Tuqiri eyes Four Nations farewell
It will mark a symbiotic finish to a representative career that has spanned the highest levels of two codes but Lote Tuqiri does not want Saturday night's return to the Fiji Bati to be his last.
The winner of Saturday night's Pacific Test between Fiji and Samoa progresses to the Four Nations tournament to be played in October-November, joining international powerhouses Australia, New Zealand and England across seven games.
A loss to Samoa this week would spell the end of Tuqiri's senior representative career that first began with Fiji at the 2000 World Cup but the 34-year-old veteran is eyeing a Four Nations swansong and a return to the Rabbitohs starting team.
"It's sort of back-to-the-future for me. My first representative jersey at a senior level was with these guys and it will probably be my last as well," Tuqiri told NRL.com. "I'm really looking forward to representing the Bati again and just proud of what these guys have done and proud of my heritage.
"I'm obviously in the latter part of my career now and it's really good to represent again and represent the country of my birth, which I'm really proud of."
In a stellar career that has included nine Tests, six Origin matches for Queensland as well as 67 Tests for the Wallabies, Tuqiri's most recent outing in the top grade was one of his most forgettable, an error-riddled display in a 30-18 hiding at the hands of the Raiders.

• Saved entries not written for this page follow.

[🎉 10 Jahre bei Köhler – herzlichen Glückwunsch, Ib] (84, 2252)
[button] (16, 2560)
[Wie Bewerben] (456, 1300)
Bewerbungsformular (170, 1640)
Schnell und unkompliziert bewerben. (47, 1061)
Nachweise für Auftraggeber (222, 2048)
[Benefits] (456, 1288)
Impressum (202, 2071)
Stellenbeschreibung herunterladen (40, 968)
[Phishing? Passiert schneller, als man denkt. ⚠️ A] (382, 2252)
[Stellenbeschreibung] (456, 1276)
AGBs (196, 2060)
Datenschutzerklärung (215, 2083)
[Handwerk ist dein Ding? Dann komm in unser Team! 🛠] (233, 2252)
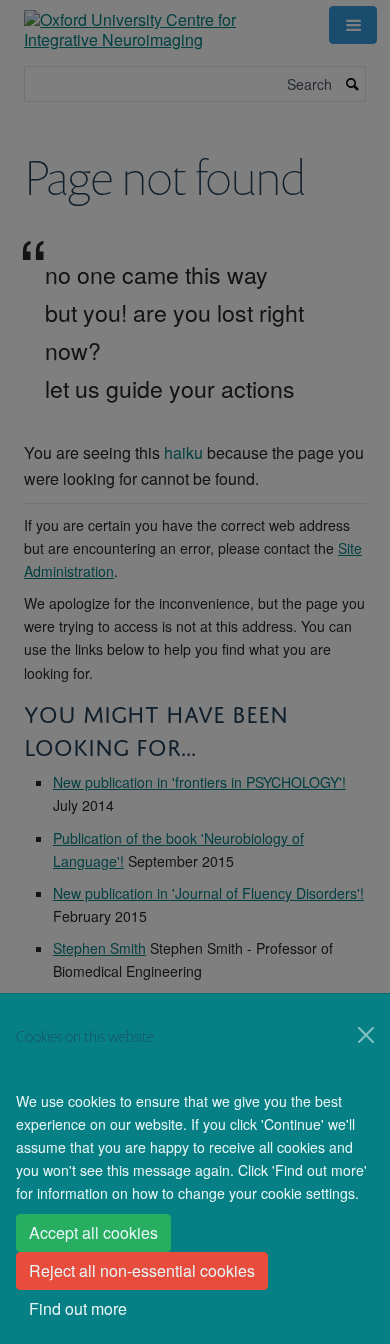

It led many to question whether his 15-year career had run its course but Tuqiri insists he still has the desire and determination to force his way back into South Sydney's NRL team.
"Definitely, I wouldn't still be playing if I didn't have that fire," Tuqiri said. "It was a bit disappointing but what do you do mate? I can only get back out there and try and show what I've got and hopefully get a spot back in the next couple of weeks."
With the presence of Petero Civoniceva in camp, emergence of Ashton Sims as the Bati's new leader and professionalism instilled by coach Rick Stone, Tuqiri has been impressed with the development of Fiji's national rugby league side in recent years.
The Bati's defeat of Ireland in the group stages enabled them to progress to the World Cup quarter-finals last year where they accounted for Samoa 22-4 to reach the semi-finals, matching their finish at the 2008 World Cup.
It and the emergence of cult figures such as Semi Radradra, Marika Koroibete and Eto Nabuli has created tremendous momentum for the game in Fiji and Tuqiri said that he feels the responsibility for continuing that good work first against Samoa and then again in the Four Nations should they qualify.
"When I first played there was only myself that had NRL experience back in 2000 so things have certainly changed and hopefully league's making a real dent in Fiji with the popularity and everything else," he said.
"I think there's a lot of interest now, not just in this game but from last year and from 2008 interest has been building. Just to be considered to play in that top Four Nations would be huge for Fiji.
"I was playing rugby in Ireland [during the World Cup] so I was following every game and they went really well. I was gutted that I obviously couldn't play with them but I've got the opportunity now.
"As soon as I came in [to camp] there was a sense of being here to do a job and at the same time everyone knew what their roles were and what they were doing.
"We do have a certain quality to live up to after last year, I think the boys know that, and we're certainly going to go into this game feeling that we have to as well, if not better, than last year against the Samoans.
"We were second cousins to rugby union over there and I think with this extra exposure and the success that the Fiji Bati team have had, we're really making some ground over there and it will be popular for a while to come.
"It's going to be huge for the country if we can get into that Four Nations at the end of the year."